Após ler/reler essas Águas Selvagens, quem vai pôr em dúvida o fato de que Wilmar Silva (hoje, Djami Sezostre) bebeu nos poetas concretos e estes, por sua vez, abasteceram suas baterias em Ezra Pound e em outras tantas modernidades, inclusive locais, como Oswald de Andrade? 

Não duvidemos, portanto, que os concretos levaram a sério o lema poundiano do make it new. Quanto ao jovem poeta mineiro, ainda que instintivamente, fez o dever de casa ao transformar simbólico em icônico no seu primeiro livro solo de poemas. 

Óbvio que, nas obras posteriores, o icônico, imagético e visual iriam dar o ar da sua graça de maneira veemente, mas, já nas Águas Selvagens, isso se apresenta mais que mera promessa estética, senão como recurso estilístico usado com propriedade. Sem detrimento da originalidade e imaginação wilmarianas. 

Os 30 poemas que compõem Águas Selvagens — entre os quais destaco "Cantiga", "Os Bichos", "Zoológico", "Os Meninos", "Gênese", "Paradoxo", "Carbono", "Poema do Eu", "Canavial" e "Águas Selvagens" — constituem achados linguísticos (verbivocovisuais) que o poeta elabora inspirado no passado distante e afetivo, em que rio e campo se encontram, em que lembranças e (des)encontros se fundem, ser e parecer moldam as mentalidades e, também, as personas. 

Essa riqueza poética, que tem nas reminiscências da infância sua razão de ser, ganha protagonismo à medida que o fazer, conjugando forma e fundo, promove uma das trajetórias poéticas mais substantivas das últimas décadas. De Minas pro Brasil, deste pro vasto mundo. 

Riqueza — repitamos — que alia ao mesmo tempo lirismo, invenção metafórica, imprevisibilidade semântica e boas doses de experimentação, esta que seria intensificada nas obras publicadas nos anos vindouros. 

Em menor ou maior destaque, as três funções propostas por Pound — sonoridade, imagem e pensamento — foram muito bem exploradas pelo jovem poeta, saudoso da terra natal e apegado ao rio profundo, que se atira com bravura ao turbilhão lírico, metafórico e linguístico. 

Se num primeiro momento os aspectos imagético e semântico predominam na arte wilmariana, eles seriam superados e/ou subvertidos nas obras que viriam como, por exemplo, Dissonâncias, Anu e Cachaprego, nas quais o recurso da sonoridade (melopeia) seria explorado à exaustão, colocando poema e melodia em pé de igualdade. A experimentação formal também seria trabalhada com vistas à expressividade. 
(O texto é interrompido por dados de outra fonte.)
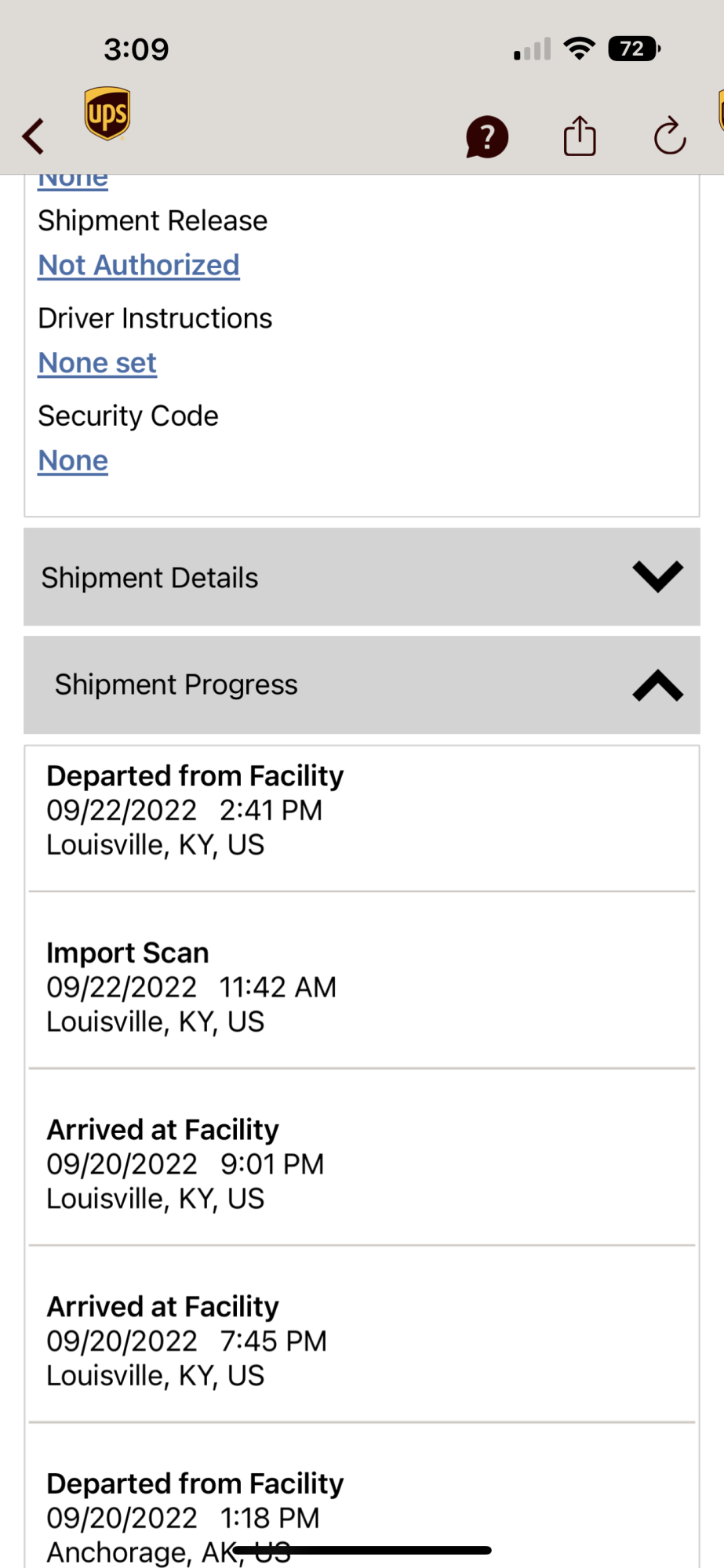Open the Security Code None link
The height and width of the screenshot is (1568, 724).
[x=73, y=461]
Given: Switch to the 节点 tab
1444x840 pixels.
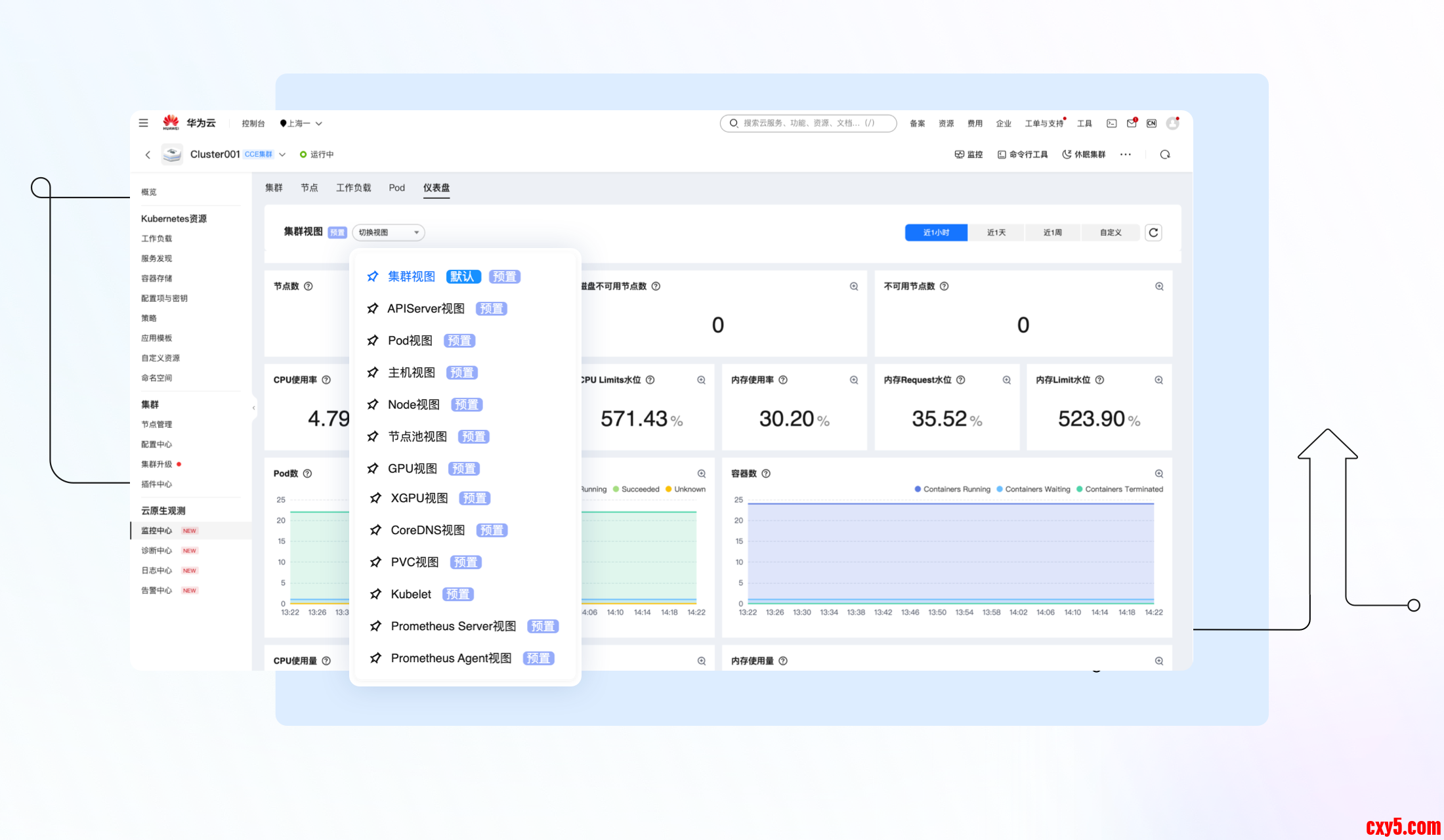Looking at the screenshot, I should [x=309, y=188].
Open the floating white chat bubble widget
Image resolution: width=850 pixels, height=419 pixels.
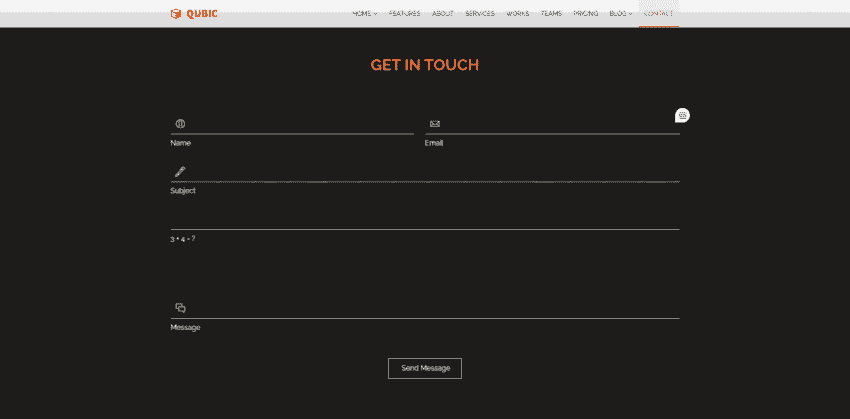pyautogui.click(x=682, y=116)
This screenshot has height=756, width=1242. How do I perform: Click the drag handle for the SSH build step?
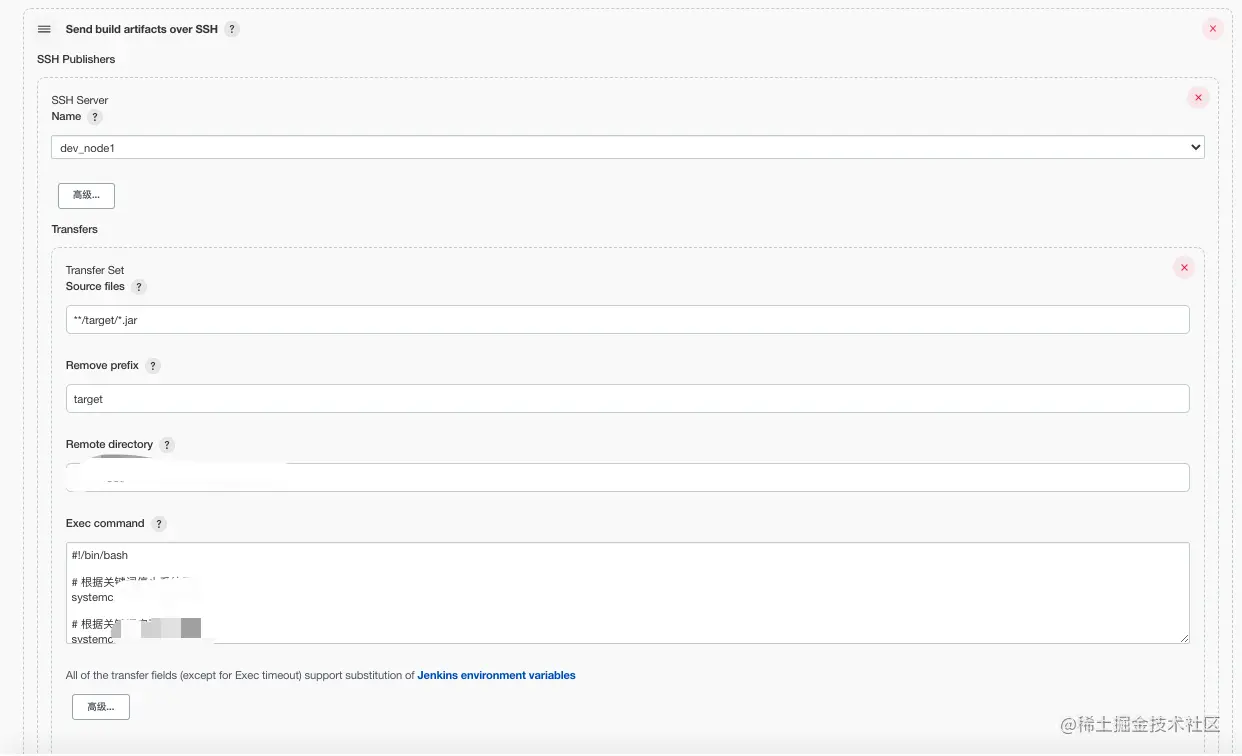point(44,30)
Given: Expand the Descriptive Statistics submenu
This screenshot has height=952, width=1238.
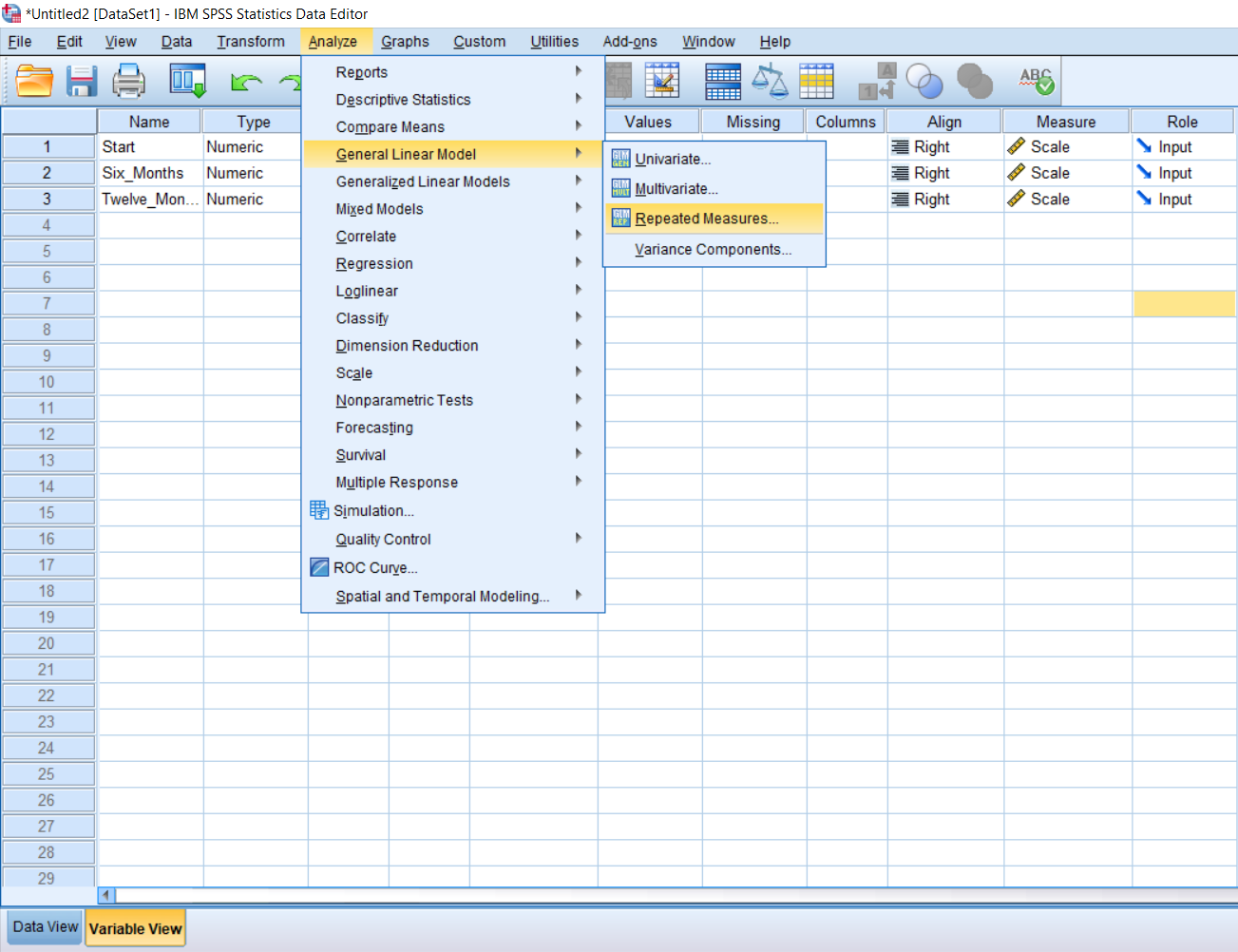Looking at the screenshot, I should coord(401,99).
Isto posto, não queremos outra coisa senão enfatizar a relevância de Águas Selvagens na longa e bem-sucedida carreira de Wilmar Silva (Djami Sezostre), na medida em que o livro instaurou o início e explicitou os meios pelos quais esse projeto de linguagem aconteceu, segue em processo e fincou suas marcas na contemporaneidade.

Essas três décadas da publicação da pequena obra-prima, portanto, não poderiam passar em branco. Daí nosso tributo a ela, ainda que despretensioso, e a nossa sugestão para que ganhe uma 2ª. edição. A despeito dessa situação anormal imposta pelo novo coronavírus, torçamos para que as águas doces recebam uma roupagem nova com direito a acessórios revistos e ampliados. 

Como diria Ferreira Gullar, a arte existe porque a vida não basta. E a obra Águas Selvagens existe exclusivamente por causa do talento de Wilmar/Djami!

 



FICHA TÉCNICA

SILVA, Wilmar. Águas Selvagens: Belo Horizonte: Asbrapa, 1990

Prefácio: José Afrânio Moreira Duarte (in memoriam)

Orelhas: Lacyr Schettino (in memoriam)

Capa/desenho: José Renato Pimentel

Ilustrações: Olga Tukoff

Layout/arte final: Aguilar Pinheiro



julho, 2020



Almir Zarfeg — também conhecido como A. Zarfeg ou simplesmente AZ — é um poeta e jornalista radicado em Teixeira de Freitas/BA. Iniciou-se na literatura em 1991, com o livro de poemas Água Preta, atualmente, na 4ª edição. Depois publicou mais livros de poemas, crônicas, contos, novela, infanto-juvenil e reportagem. Em 2017, foi homenageado pela União Baiana de Escritores (UBESC) com o título de "Personalidade de Importância Cultural". Em 2018, recebeu o "Primeiro Prêmio Absoluto" pela obra poética inédita A Nuvem, concedido pela Accademia Internazionale Il Convivio. A convite da Lura Editorial, organizou o livro de poemas Nós — poesias para tardes ensolaradas, lançado durante a XIX Bienal Internacional do Livro do Rio, em 2019.